Activity: Copy verbatim the block of lines in the entries below whose first line contains "Given: Select the Flight TO3542 heading" and whose last line contains "This screenshot has height=480, width=675.". Leave out all other lines.

=== Stored data ===

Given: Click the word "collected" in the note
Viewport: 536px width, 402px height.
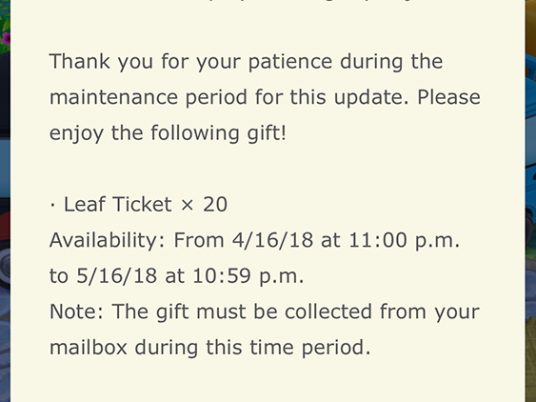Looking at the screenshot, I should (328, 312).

===
=== Stored data ===

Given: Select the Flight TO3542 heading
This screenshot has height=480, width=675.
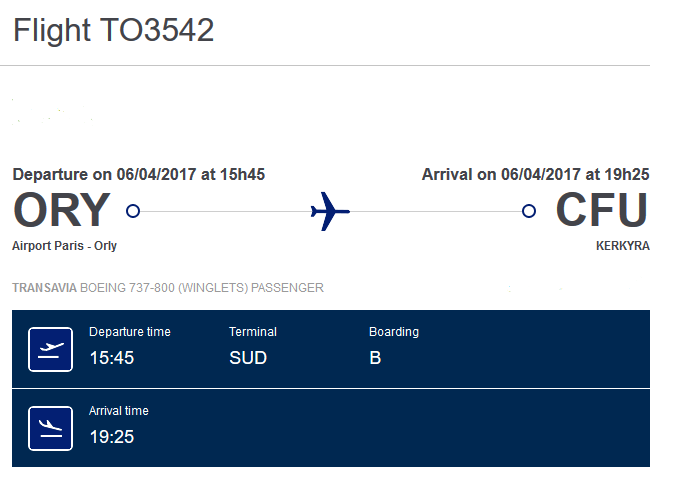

===
=== Stored data ===

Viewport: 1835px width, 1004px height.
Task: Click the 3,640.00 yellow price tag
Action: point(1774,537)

===

Reply to the task:
Given: Select the Flight TO3542 heading
This screenshot has height=480, width=675.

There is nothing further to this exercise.